Read more: How Laika made Missing Link

“We immersed ourselves into the world of science fiction to get references from everywhere,” says Phelan.

“People like to spot things when they go the cinema, so there’s some stuff in there which even flies over my head, because someone else has added it, and they go ‘someone will get it.’”

(Studiocanal)
(Studiocanal)

“I like to think some kid will watch Arrival in twenty years time, and be like ‘ahh, now I get it, Shaun The Sheep stole from Arrival’”.

It’s clear that a lot of love and attention goes into every Aardman feature, with the thumbprints of its creatives on show in every single frame of animation. And you get the sense that it’s the studio’s parochial setting, where the canteen noticeboard advertises the company’s next seed swap event, is essential to the studio’s enduring appeal.

“When we we did Chicken Run we very concerned that thumbprints would look ugly on the screen. So there was a lot of time spent smoothing out, actually using vinyl for beaks and things,” explains David Sproxton, co-founder of Aardman Animations.

“And we realised it took away the subconscious, craft-y feel of it. And Nick [Park] in particular wanted to keep what he calls the thumbiness: The fact that you can see that it’s hand-crafted. Subconsciously, you are aware that it has been handmade.

“I think it's interesting with some of the CG stuff… the big CG films they look super-perfection, but they can be a bit sterile. Things like fur animation has become unbelievably advanced, but they try to build in little bits of imperfections.

From left, animators Peter Lord, Nick Park and Dave Sproxton, who made the film Chicken Run, with their 2001 Empire Film Award for Inspiration at the Dorchester Hotel in London.   (Photo by Matthew Fearn - PA Images/PA Images via Getty Images)
From left, animators Peter Lord, Nick Park and Dave Sproxton, who made the film Chicken Run, with their 2001 Empire Film Award for Inspiration at the Dorchester Hotel in London. (Photo by Matthew Fearn - PA Images/PA Images via Getty Images)

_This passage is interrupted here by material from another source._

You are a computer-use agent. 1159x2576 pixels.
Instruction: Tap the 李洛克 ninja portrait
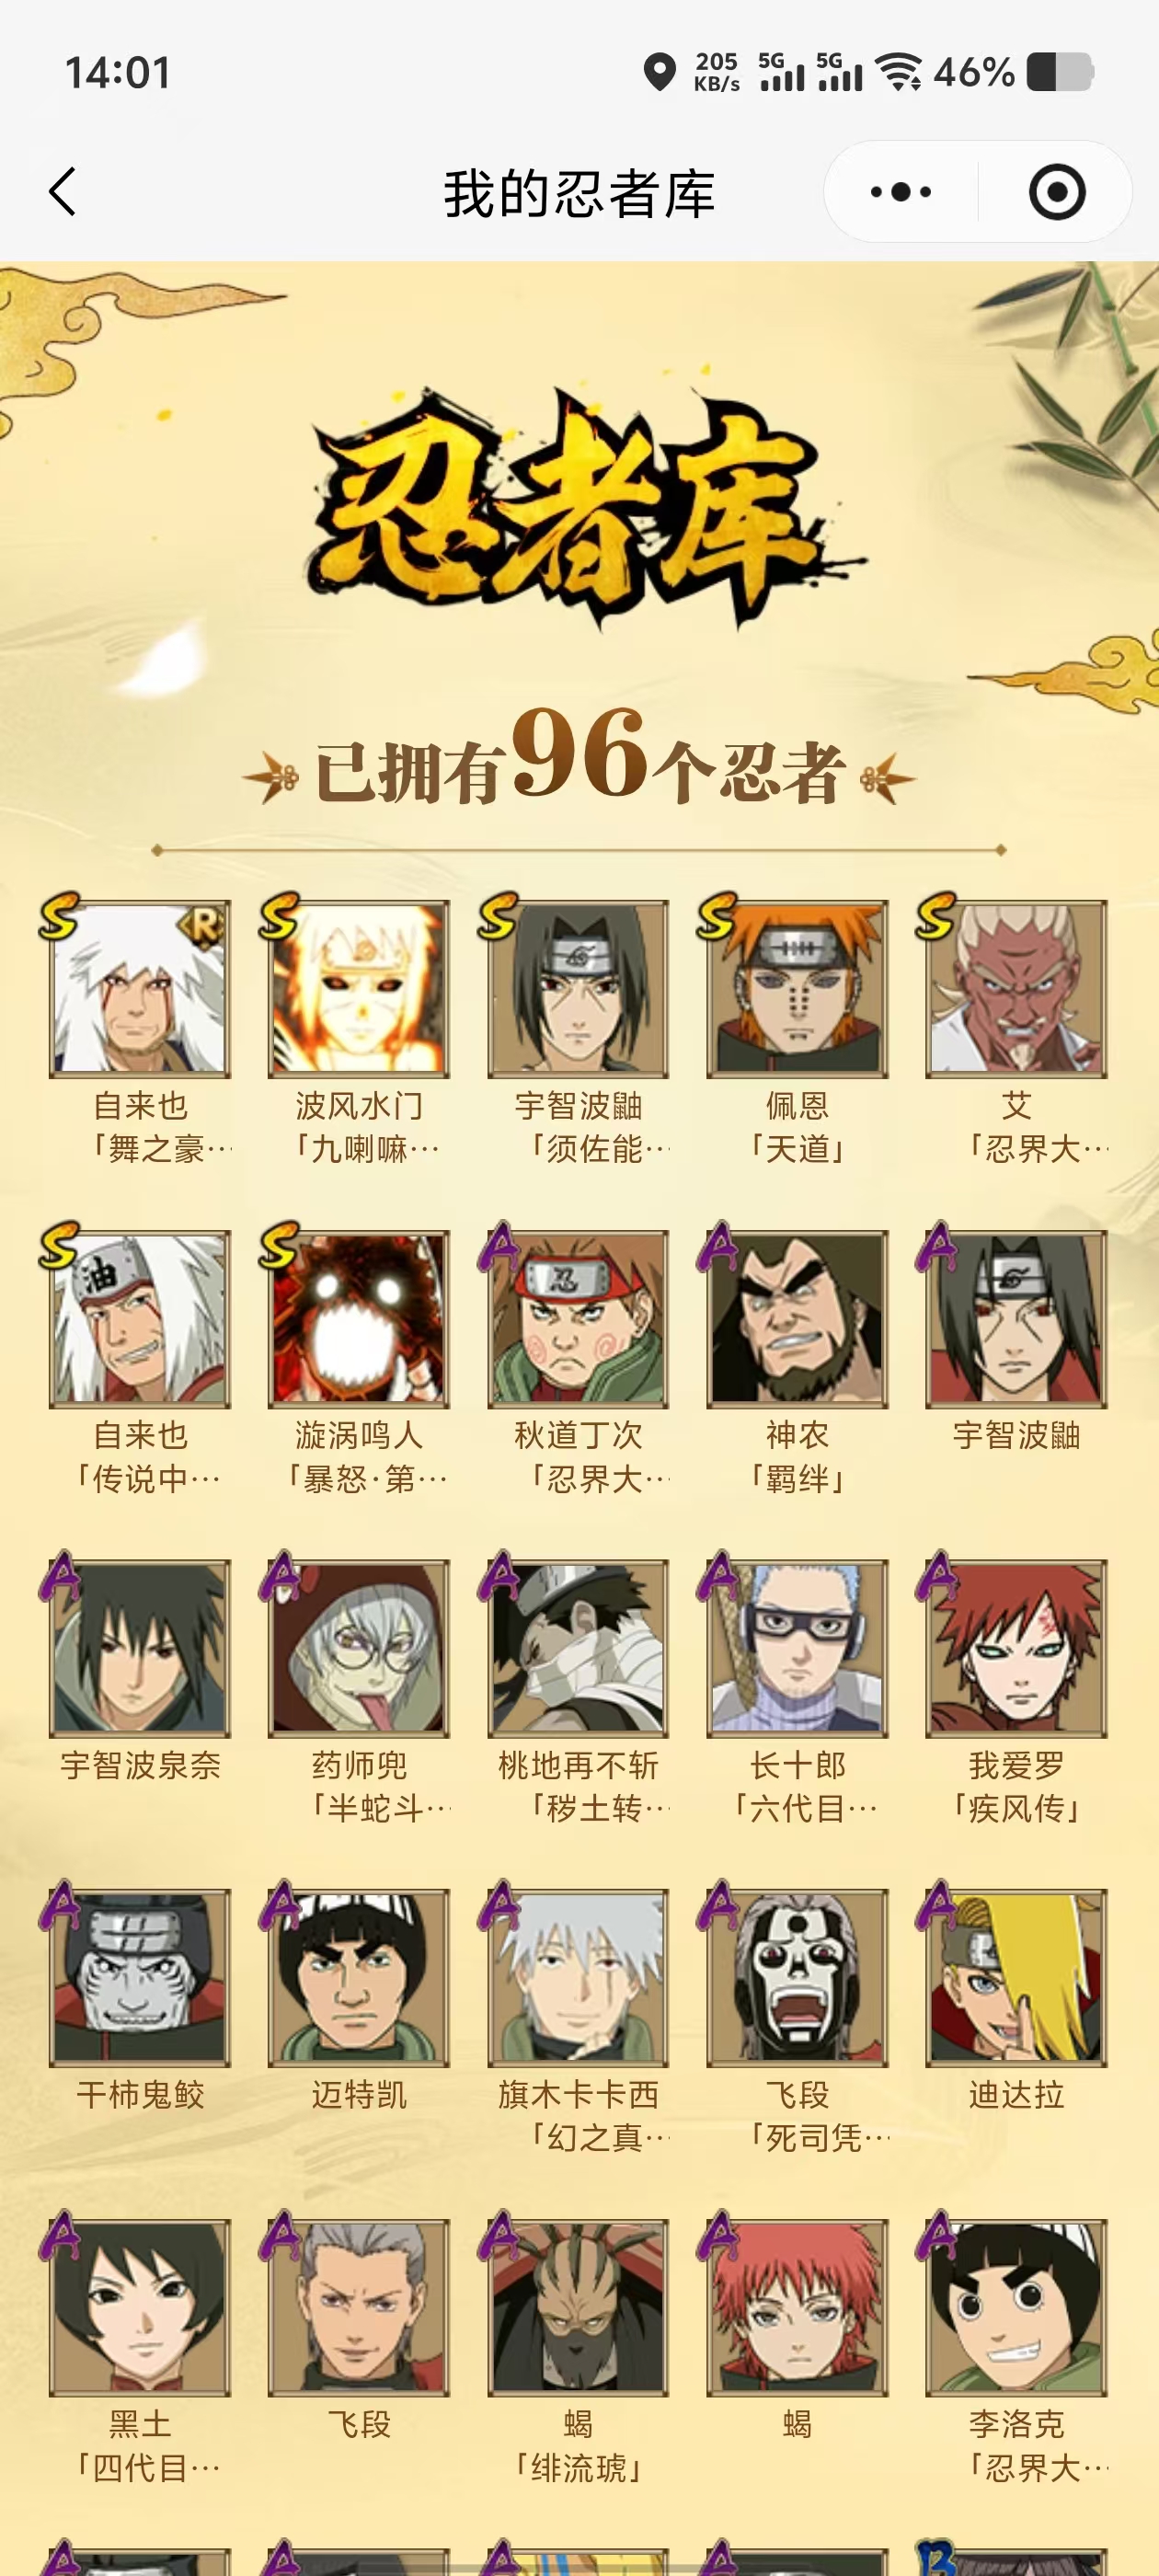click(x=1016, y=2308)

“I remember going to a seminar years ago about character design, and with CG it’s very easy to make everything absolutely symmetrical - two eyes, two ears, nose, mouth - and so in CG you had quite symmetrical characters. This seminar, which must have been 15 years ago, it was saying that ‘no, you need to make things asymmetrical, you’ve got to put some mistakes in here, to give the faces more character’.

“That happens naturally when you’re sculpting stuff. So in a way, the two are getting closer together, you’re now getting a more crafted look in CG. Laika has taken it to a real extreme. Their stop frame [animation style] now looks entirely CG, and frankly I think ‘why isn’t this CG?’ But they’ve taken that to an extraordinary extreme - it looks incredibly fluid.

“And actually, they've gone a bit too far, to our tastes. We want to keep it so it looks like these are real objects in a real space, because that’s part of the fun of it really.”

And in this space, no-one can hear you bleat.

A Shaun The Sheep Movie: Farmageddon comes to cinemas on 18 October.